Collected data
# # # #
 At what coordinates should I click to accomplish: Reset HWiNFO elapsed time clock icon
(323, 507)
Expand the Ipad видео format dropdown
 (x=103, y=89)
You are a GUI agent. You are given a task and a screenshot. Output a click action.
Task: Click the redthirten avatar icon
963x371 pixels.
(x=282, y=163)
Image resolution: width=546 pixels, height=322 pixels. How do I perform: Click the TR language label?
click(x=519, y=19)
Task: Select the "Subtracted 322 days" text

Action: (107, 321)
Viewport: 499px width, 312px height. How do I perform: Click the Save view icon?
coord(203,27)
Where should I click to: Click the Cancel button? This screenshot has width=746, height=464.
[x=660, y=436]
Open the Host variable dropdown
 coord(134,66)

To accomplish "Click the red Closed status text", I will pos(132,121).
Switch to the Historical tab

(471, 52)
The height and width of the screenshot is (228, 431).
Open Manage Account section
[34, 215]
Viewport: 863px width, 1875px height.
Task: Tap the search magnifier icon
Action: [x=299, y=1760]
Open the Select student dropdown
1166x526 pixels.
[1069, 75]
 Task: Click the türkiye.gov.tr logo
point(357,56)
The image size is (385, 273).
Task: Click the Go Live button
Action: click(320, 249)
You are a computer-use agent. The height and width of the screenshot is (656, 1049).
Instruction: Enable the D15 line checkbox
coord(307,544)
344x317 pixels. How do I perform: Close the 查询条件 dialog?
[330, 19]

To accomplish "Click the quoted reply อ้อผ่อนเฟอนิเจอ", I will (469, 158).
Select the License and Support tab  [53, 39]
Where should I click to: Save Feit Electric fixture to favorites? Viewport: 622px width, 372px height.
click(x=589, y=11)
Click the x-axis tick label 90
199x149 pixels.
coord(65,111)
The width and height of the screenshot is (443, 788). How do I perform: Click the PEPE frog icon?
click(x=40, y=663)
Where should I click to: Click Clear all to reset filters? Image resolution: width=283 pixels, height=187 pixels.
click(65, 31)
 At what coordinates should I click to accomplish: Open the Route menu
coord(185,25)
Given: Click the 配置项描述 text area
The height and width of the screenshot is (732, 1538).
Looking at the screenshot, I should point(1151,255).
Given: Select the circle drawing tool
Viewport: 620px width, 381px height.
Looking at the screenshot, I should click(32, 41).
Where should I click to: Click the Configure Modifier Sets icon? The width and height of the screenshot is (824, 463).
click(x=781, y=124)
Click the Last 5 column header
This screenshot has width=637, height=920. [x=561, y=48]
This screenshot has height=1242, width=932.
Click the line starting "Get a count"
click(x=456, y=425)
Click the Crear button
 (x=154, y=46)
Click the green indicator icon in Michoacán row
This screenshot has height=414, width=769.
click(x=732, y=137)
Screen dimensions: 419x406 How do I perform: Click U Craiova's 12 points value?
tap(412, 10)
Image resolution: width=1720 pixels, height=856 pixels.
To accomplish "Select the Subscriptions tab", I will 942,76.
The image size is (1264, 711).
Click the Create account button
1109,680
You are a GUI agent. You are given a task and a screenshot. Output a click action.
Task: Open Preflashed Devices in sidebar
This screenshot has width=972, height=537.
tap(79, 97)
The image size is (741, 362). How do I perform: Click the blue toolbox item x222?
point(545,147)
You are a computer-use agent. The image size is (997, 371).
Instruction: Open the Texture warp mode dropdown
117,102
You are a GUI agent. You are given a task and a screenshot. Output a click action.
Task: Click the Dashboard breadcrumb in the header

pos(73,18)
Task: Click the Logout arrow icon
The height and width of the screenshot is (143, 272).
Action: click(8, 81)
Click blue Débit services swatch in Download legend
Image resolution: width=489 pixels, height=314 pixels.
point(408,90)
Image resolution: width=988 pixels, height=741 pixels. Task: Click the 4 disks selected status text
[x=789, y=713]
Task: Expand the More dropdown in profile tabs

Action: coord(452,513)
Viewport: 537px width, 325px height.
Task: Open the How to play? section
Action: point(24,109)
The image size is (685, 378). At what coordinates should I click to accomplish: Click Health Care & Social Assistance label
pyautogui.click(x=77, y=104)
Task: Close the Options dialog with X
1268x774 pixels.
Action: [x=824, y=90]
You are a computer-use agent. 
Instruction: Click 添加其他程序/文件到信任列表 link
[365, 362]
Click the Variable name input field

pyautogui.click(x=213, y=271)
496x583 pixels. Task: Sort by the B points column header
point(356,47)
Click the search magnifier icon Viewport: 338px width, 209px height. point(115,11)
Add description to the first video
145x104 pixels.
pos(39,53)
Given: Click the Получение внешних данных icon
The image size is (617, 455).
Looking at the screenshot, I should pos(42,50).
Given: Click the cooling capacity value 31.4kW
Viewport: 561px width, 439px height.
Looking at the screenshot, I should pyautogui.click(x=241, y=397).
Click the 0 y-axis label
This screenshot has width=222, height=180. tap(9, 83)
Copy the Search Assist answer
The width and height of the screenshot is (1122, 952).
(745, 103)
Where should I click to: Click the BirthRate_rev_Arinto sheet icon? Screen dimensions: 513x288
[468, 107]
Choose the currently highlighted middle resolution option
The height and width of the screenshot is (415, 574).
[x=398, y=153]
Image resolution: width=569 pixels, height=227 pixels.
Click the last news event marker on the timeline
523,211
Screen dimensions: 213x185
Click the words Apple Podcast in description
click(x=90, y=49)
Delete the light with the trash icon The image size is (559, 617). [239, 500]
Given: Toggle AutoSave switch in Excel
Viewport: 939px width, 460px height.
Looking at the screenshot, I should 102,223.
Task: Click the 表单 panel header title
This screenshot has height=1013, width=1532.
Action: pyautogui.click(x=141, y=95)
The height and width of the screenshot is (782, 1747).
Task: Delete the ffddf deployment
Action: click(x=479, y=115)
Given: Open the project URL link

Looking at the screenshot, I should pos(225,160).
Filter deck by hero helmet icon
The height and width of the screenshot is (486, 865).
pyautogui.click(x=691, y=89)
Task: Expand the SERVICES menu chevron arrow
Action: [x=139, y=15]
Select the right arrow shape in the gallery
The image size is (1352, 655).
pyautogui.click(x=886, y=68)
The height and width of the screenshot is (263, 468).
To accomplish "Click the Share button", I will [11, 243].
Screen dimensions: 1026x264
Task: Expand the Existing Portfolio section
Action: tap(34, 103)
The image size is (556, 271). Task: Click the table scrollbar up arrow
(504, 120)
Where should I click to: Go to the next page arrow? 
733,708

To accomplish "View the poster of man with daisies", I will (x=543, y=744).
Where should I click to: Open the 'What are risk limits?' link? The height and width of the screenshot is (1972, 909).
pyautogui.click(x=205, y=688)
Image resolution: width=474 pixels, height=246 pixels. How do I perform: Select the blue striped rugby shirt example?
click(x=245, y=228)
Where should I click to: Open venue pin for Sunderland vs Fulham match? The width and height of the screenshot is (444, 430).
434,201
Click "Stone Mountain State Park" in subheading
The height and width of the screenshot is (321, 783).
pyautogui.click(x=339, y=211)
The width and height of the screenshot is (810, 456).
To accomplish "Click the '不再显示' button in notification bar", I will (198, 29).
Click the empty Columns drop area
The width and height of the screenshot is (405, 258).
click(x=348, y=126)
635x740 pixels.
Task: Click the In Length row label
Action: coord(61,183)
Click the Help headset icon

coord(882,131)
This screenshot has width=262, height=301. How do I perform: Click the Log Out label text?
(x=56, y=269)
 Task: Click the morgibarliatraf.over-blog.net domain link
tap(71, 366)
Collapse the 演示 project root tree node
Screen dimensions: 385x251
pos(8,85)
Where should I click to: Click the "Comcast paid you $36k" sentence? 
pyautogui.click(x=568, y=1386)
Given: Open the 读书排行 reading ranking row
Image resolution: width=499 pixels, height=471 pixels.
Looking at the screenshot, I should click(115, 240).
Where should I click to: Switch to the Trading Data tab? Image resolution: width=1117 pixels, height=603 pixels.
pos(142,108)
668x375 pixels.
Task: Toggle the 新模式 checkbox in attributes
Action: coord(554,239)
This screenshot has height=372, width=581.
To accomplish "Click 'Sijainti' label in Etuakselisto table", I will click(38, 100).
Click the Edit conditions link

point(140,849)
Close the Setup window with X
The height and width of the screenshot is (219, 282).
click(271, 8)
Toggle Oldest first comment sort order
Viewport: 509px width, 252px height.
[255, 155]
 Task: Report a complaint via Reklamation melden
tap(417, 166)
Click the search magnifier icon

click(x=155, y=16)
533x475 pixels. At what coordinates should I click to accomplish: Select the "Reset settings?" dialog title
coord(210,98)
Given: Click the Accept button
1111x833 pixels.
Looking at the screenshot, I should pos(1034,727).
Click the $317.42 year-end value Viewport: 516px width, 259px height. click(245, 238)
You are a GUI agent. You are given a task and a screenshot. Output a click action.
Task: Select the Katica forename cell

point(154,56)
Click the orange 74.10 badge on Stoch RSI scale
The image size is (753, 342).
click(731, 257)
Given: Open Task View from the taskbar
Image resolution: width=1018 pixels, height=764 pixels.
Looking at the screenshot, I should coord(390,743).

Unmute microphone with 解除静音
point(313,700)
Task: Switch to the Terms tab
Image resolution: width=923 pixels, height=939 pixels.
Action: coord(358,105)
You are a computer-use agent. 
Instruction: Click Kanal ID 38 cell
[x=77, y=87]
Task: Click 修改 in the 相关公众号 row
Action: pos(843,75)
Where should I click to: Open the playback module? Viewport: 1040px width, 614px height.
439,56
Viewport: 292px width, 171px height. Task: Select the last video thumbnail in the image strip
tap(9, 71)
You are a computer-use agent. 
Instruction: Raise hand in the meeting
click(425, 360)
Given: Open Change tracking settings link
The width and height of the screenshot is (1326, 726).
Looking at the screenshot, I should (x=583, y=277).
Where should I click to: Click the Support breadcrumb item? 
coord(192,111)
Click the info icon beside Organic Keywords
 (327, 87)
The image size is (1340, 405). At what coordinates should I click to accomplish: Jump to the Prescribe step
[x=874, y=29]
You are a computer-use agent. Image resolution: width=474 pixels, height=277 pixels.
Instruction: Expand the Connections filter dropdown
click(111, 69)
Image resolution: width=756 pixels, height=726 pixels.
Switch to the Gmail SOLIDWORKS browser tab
# # # #
* Problem requirements:
Set down precisely the lines above between the line holding "Click the line" and the line holding "Given: Click the Получение", inclusive, and nothing beyond them.

* Solution for this problem:
Click the line starting "Get a count"
click(x=456, y=425)
Click the Crear button
 (x=154, y=46)
Click the green indicator icon in Michoacán row
This screenshot has height=414, width=769.
click(x=732, y=137)
Screen dimensions: 419x406 How do I perform: Click U Craiova's 12 points value?
tap(412, 10)
Image resolution: width=1720 pixels, height=856 pixels.
To accomplish "Select the Subscriptions tab", I will 942,76.
The image size is (1264, 711).
Click the Create account button
1109,680
You are a GUI agent. You are given a task and a screenshot. Output a click action.
Task: Open Preflashed Devices in sidebar
This screenshot has width=972, height=537.
tap(79, 97)
The image size is (741, 362). How do I perform: Click the blue toolbox item x222?
point(545,147)
You are a computer-use agent. The image size is (997, 371).
Instruction: Open the Texture warp mode dropdown
117,102
You are a GUI agent. You are given a task and a screenshot. Output a click action.
Task: Click the Dashboard breadcrumb in the header

pos(73,18)
Task: Click the Logout arrow icon
The height and width of the screenshot is (143, 272).
Action: click(8, 81)
Click blue Débit services swatch in Download legend
Image resolution: width=489 pixels, height=314 pixels.
point(408,90)
Image resolution: width=988 pixels, height=741 pixels. Task: Click the 4 disks selected status text
[x=789, y=713]
Task: Expand the More dropdown in profile tabs

Action: coord(452,513)
Viewport: 537px width, 325px height.
Task: Open the How to play? section
Action: point(24,109)
The image size is (685, 378). At what coordinates should I click to accomplish: Click Health Care & Social Assistance label
pyautogui.click(x=77, y=104)
Task: Close the Options dialog with X
1268x774 pixels.
Action: [x=824, y=90]
You are a computer-use agent. 
Instruction: Click 添加其他程序/文件到信任列表 link
[365, 362]
Click the Variable name input field

pyautogui.click(x=213, y=271)
496x583 pixels. Task: Sort by the B points column header
point(356,47)
Click the search magnifier icon Viewport: 338px width, 209px height. point(115,11)
Add description to the first video
145x104 pixels.
pos(39,53)
Given: Click the Получение внешних данных icon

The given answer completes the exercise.